▶ **Excerpt**
Skip to content

Managing XML documents with Biferno

sandrobilbeisi edited this page Jun 17, 2012 · 24 revisions

The xmlDoc and xmlNode Classes

Wiki ▸ Managing XML documents with Biferno

Valerio Ferrucci Tabasoft Sas

Table of Contents

  1. xml Extension

    1.1. Versions and Requirements

    1.2. Installation

    1.3. Compiling from sources

  2. Opening and Validating

  3. Navigating the tree of a document

  4. Creating a New XML Document

  5. SetTreeFromString Method

  6. Processing Instruction

  7. Errors References

Abstract

Thank to the new Biferno xmlDoc class it is now possible to open, create, modify and validate XML documents. Besides, it is also possible to navigate their hierarchical structure and to get/set content and attribute values combining xmlDoc with the other Biferno XML class, xmlNode. xmlDoc and xmlNode are declared by the xml Biferno extension.

The first version of the xml extension available to developers is 1.1 and is packaged together with Biferno 1.1 (usually Tabasoft extensions have the same versions of the package they are distributed with). Biferno >= 1.1 is required to use the xml extension.

xml is based on the libxml2 cross-platform library.

The extension is available to Linux, Windows and MacOSX developers. A MacOS classic version will not be delivered.

To use Biferno xml you need access to a computer (Linux, Windows or MacOSX operating system) with the following installed:

  • Biferno version >= 1.1

  • on Linux and MacOSX: libxml2 (on Windows the library is statically linked into the extension binary)

Information and downloads for libxml2 can be found at: http://www.xmlsoft.org

The xml extension must be in the Extensions folder of BifernoHome. The exact location depends on the platform:

  • Linux: /home/BifernoHome/Extensions/xml_bfr.so. The xml RPM installation package (available from Biferno 1.1) installs it to the right location and no additional operations are needed.

  • MacOSX: /Users/BifernoHome/Extensions/xml_bfr.so. The Biferno (>= 1.1) installer/updater copies it to the right location and no additional operations are needed.

  • Windows: [Program Files]/Biferno/BifernoHome/Extensions/xml_bfr.dll. The Biferno (>= 1.1) installer/updater copies it to the right location and no additional operations are needed.

If the xml extension is installed while Biferno is running, a complete reload of Biferno is needed to cause the loading of the new extension. Instructions to do a complete (from console or BifernoCtl) reload of Biferno can be found in [BFRIA].

▶ **Aim A**
In the Biferno XML page, why do Windows developers not need to install libxml2 separately? Answer in one to three sentences.
▶ **Aim B**
Carry the Biferno XML page forward, beginning right after its closing sentence about reloading Biferno.

▶ **Data entries**
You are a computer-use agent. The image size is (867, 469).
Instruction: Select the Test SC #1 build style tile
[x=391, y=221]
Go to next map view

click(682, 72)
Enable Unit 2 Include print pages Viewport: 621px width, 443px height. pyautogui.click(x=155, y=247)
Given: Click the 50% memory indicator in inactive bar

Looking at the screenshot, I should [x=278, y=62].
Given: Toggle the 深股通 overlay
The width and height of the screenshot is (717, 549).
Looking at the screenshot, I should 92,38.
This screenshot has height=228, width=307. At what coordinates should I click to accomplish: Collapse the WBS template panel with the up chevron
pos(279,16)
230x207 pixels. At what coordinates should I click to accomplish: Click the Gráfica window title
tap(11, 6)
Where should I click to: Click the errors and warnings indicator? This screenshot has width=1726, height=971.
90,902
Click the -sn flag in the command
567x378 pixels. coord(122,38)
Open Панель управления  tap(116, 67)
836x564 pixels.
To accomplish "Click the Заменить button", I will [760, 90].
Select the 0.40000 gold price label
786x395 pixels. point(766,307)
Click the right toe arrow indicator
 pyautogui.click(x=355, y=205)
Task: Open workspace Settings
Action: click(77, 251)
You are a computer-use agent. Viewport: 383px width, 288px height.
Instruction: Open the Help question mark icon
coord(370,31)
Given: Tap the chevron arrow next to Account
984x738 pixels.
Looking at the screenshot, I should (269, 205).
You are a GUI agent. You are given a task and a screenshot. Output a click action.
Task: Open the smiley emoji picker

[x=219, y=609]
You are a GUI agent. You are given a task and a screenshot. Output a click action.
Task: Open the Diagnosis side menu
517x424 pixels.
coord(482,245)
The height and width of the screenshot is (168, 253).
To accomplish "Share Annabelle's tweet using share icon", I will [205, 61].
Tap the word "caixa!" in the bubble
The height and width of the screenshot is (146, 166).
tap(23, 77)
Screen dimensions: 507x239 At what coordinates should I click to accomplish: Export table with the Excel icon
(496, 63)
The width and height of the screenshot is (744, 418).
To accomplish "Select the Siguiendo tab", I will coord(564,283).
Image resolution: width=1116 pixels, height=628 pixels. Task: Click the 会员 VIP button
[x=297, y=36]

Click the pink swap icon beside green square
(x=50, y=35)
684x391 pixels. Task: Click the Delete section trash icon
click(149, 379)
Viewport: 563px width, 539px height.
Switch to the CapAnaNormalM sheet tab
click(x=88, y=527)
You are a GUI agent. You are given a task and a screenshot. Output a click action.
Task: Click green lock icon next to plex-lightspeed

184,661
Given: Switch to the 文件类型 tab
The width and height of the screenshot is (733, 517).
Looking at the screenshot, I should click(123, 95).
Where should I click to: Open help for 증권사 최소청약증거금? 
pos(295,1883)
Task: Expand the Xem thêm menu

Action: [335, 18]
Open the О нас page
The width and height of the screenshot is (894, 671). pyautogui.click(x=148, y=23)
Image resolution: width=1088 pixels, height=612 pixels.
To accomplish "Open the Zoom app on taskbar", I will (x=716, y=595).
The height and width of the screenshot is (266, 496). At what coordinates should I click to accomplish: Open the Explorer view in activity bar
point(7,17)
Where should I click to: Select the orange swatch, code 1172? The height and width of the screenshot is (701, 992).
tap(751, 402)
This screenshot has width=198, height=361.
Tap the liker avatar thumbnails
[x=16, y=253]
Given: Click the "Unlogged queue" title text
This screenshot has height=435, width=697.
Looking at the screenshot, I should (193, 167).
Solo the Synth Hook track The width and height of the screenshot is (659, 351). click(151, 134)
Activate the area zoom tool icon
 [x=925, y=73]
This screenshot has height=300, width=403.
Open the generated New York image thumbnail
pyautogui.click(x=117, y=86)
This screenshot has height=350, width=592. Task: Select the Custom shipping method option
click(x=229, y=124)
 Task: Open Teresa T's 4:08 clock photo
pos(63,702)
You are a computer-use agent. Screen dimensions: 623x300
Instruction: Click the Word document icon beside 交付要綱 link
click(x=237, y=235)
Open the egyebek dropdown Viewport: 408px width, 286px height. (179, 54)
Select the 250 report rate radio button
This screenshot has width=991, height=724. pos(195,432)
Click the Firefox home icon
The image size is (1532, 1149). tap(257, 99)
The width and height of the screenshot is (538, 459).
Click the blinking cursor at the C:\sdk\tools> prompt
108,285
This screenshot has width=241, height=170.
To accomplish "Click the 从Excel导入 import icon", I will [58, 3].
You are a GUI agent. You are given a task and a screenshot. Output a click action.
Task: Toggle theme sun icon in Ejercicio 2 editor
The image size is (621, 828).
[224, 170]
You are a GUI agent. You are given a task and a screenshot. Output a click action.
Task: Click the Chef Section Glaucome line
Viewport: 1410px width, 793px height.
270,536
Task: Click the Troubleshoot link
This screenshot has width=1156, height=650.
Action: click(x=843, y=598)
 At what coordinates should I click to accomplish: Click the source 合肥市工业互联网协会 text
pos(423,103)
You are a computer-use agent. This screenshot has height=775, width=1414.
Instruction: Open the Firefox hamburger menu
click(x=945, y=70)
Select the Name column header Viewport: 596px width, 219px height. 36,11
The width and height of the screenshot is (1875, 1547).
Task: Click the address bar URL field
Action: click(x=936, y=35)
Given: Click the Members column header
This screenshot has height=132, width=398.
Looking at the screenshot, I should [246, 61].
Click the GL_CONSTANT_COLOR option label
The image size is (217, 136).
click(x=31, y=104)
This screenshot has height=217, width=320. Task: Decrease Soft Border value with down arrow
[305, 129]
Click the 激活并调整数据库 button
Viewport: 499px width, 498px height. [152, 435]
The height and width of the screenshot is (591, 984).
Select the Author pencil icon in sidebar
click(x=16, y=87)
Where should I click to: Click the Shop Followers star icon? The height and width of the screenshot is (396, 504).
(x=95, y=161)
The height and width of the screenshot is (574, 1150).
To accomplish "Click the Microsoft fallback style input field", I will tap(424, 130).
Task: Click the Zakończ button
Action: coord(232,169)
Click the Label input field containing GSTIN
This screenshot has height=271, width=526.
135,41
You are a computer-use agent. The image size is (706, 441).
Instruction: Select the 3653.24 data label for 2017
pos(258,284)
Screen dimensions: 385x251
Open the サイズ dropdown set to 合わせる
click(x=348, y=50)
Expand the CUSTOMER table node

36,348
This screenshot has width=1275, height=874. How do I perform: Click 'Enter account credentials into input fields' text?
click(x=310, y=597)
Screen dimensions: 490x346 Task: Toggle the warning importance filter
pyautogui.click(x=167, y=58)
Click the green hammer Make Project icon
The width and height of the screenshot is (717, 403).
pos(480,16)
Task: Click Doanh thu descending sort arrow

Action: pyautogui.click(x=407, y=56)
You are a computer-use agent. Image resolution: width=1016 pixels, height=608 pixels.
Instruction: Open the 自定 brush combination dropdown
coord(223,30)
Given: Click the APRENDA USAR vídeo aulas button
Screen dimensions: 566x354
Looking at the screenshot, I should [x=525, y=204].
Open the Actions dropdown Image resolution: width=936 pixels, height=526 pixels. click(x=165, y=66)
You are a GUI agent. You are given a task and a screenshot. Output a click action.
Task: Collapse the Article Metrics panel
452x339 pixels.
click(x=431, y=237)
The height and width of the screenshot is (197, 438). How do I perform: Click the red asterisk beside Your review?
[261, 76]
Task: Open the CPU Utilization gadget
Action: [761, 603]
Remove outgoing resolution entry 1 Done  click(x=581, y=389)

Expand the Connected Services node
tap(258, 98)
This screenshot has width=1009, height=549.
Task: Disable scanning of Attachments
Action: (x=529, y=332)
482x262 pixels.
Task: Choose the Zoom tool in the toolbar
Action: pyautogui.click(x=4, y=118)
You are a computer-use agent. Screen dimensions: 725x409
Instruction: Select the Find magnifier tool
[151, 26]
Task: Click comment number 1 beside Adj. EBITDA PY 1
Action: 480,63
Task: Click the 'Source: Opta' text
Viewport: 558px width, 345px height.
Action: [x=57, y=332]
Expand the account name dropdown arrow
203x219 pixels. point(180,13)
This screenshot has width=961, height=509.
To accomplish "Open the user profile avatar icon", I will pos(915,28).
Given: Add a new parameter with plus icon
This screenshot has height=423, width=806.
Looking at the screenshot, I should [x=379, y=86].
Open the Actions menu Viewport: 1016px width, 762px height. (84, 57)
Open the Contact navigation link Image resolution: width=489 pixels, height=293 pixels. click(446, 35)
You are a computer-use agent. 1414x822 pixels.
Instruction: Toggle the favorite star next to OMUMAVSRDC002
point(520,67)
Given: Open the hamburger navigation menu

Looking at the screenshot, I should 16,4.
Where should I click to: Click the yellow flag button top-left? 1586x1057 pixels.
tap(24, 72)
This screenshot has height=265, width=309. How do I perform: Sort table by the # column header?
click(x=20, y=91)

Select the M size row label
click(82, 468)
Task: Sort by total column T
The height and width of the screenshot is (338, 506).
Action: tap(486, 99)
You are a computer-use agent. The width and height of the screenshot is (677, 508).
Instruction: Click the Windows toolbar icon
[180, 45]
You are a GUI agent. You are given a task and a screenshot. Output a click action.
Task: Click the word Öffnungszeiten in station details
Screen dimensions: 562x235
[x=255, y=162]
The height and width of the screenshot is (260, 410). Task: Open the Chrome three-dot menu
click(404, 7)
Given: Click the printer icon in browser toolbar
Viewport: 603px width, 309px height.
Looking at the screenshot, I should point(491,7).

▶ **Answer A**
On Windows, the libxml2 library is statically linked into the xml extension binary. It therefore comes with the extension itself. Only Linux and MacOSX developers must install libxml2 on its own.

▶ **Answer B**
This section gives useful information to developers who want to recompile the xml biferno extension from sources. If you just want to use the binary extension, skip this section.

+ Linux and MacOSX:

The Makefile is located in: External/xml/Makefile. The libxml folder containing include headers is searched (by default) in the /usr/include/libxml2 folder. You can override this setting passing the INCLUDES variable to the command line, as in:

make INCLUDES=/usr/local/include/libxml2

This assuming that your libxml folder is in /usr/local/include/libxml2.

The library used is libxml2.so on Linux and libxml2.dylib on MacOSX (directive -lxml2), and it is searched in the usual libraries search path (note that this can be overriden by the LD_LIBRARY_PATH environment variable, see "Defining Environment Variables for Biferno" in [BFRIA]).

Win32:

The xml extension is not compiled by default in the Biferno.dsw workspace. To compile it open the project: External/xml/xmlVC/xmlVC.dsw and build the extension.

The libraries needed are:

iconv_a.lib
libxml2_a.lib
zlib_a.lib

and they must be in the same folder as the other VisualC libraries.

The include directories to add to the search path for your environment (in tool->options->directories) are:

[path containing the lib folders]\LIBXML2-[version].WIN32\INCLUDE
[path containing the lib folders]\ICONV-[version].WIN32\INCLUDE
[path containing the lib folders]\ZLIB-[version].WIN32\INCLUDE

for example, on my system the paths are:

C:\PROGRAM FILES\LIBXML2-2.6.4.WIN32\INCLUDE
C:\PROGRAM FILES\ICONV-1.9.1.WIN32\INCLUDE
C:\PROGRAM FILES\ZLIB-1.1.4.WIN32\INCLUDE

(I downloaded the libraries in the C:\PROGRAM FILES\ folder).

Visit http://www.zlatkovic.com/libxml.en.html to obtain the needed libraries for Windows building.

We can open an existing and valid xml document just using the constructor of xmlDoc:

void xmlDoc(string filepath)

The only parameter needed is a file path (following Biferno conventions) of an XML document. For example, suppose that we have the following document (named "jclass.xml") in the same folder of the script calling the xml constructor (as an example we use a Biferno man page as our first XML document):

<?xml version="1.0" encoding="ISO-8859-1"?>
<!DOCTYPE bifdoc SYSTEM "http://www.tabasoft.it/biferno/bfdocdtd/bifdoc.dtd">
<bifdoc>
<class implem="c">
	<name>jclass</name>
	<purpose><par>Calling java code from Biferno</par></purpose>
	<descr><par>Documentation will be soon available</par></descr>
	<note><par>Available for Linux, 
	MacOSX and Windows from Biferno version 1.1</par></note>
</class>
<method static="no" visibility="public" varargs="yes">
	<pclass>jclass</pclass>
	<name>jclass</name>
	<prototype>
		<param_list>
			<param>
				<pclass>string</pclass>
				<name>className</name>
				<descr><par>n.a.</par></descr>
			</param>
		</param_list>
	</prototype>
	<descr><par>n.a.</par></descr>
</method>
</bifdoc>

Calling:

<?
myDoc = xmlDoc("jclass.xml")
?>

can lead us to two different results:

If the document validates, the call completes successfully. In this way we have instantiated a new variable of class xmlDoc pointing to the "jclass.xml" document.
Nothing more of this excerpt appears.